▸ **Work to be completed**: Please print each record below exactly as it is written.

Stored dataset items
╔══

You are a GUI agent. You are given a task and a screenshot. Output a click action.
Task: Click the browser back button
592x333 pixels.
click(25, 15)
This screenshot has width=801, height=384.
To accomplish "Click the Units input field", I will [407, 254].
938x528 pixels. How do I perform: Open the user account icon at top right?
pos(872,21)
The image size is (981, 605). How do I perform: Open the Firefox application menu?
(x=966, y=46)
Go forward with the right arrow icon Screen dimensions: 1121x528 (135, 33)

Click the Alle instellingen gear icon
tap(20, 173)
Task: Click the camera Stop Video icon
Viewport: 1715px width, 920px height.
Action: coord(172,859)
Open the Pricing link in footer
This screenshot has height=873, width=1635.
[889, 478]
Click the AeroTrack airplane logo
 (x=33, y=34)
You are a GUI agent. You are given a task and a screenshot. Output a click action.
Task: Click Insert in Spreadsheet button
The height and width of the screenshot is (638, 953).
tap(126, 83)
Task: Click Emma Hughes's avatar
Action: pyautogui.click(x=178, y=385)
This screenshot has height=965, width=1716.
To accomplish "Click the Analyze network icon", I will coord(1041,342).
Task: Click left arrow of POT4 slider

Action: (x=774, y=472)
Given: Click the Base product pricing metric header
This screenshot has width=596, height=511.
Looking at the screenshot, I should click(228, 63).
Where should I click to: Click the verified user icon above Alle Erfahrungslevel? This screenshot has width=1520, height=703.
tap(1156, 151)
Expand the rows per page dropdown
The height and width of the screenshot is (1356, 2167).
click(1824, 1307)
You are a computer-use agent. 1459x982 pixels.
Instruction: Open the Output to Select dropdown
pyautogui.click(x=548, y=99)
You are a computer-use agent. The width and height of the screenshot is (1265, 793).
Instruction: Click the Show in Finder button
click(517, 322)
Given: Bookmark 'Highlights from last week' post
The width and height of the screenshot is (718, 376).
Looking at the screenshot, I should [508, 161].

╚══

▸ **Response area**:
You are a GUI agent. You are given a task and a screenshot. Output a click action.
Task: Click the browser back button
592x333 pixels.
click(25, 15)
This screenshot has width=801, height=384.
To accomplish "Click the Units input field", I will [407, 254].
938x528 pixels. How do I perform: Open the user account icon at top right?
pos(872,21)
The image size is (981, 605). How do I perform: Open the Firefox application menu?
(x=966, y=46)
Go forward with the right arrow icon Screen dimensions: 1121x528 (135, 33)

Click the Alle instellingen gear icon
tap(20, 173)
Task: Click the camera Stop Video icon
Viewport: 1715px width, 920px height.
Action: coord(172,859)
Open the Pricing link in footer
This screenshot has height=873, width=1635.
[889, 478]
Click the AeroTrack airplane logo
 (x=33, y=34)
You are a GUI agent. You are given a task and a screenshot. Output a click action.
Task: Click Insert in Spreadsheet button
The height and width of the screenshot is (638, 953).
tap(126, 83)
Task: Click Emma Hughes's avatar
Action: pyautogui.click(x=178, y=385)
This screenshot has height=965, width=1716.
To accomplish "Click the Analyze network icon", I will coord(1041,342).
Task: Click left arrow of POT4 slider

Action: (x=774, y=472)
Given: Click the Base product pricing metric header
This screenshot has width=596, height=511.
Looking at the screenshot, I should click(228, 63).
Where should I click to: Click the verified user icon above Alle Erfahrungslevel? This screenshot has width=1520, height=703.
tap(1156, 151)
Expand the rows per page dropdown
The height and width of the screenshot is (1356, 2167).
click(1824, 1307)
You are a computer-use agent. 1459x982 pixels.
Instruction: Open the Output to Select dropdown
pyautogui.click(x=548, y=99)
You are a computer-use agent. The width and height of the screenshot is (1265, 793).
Instruction: Click the Show in Finder button
click(517, 322)
Given: Bookmark 'Highlights from last week' post
The width and height of the screenshot is (718, 376).
Looking at the screenshot, I should [508, 161].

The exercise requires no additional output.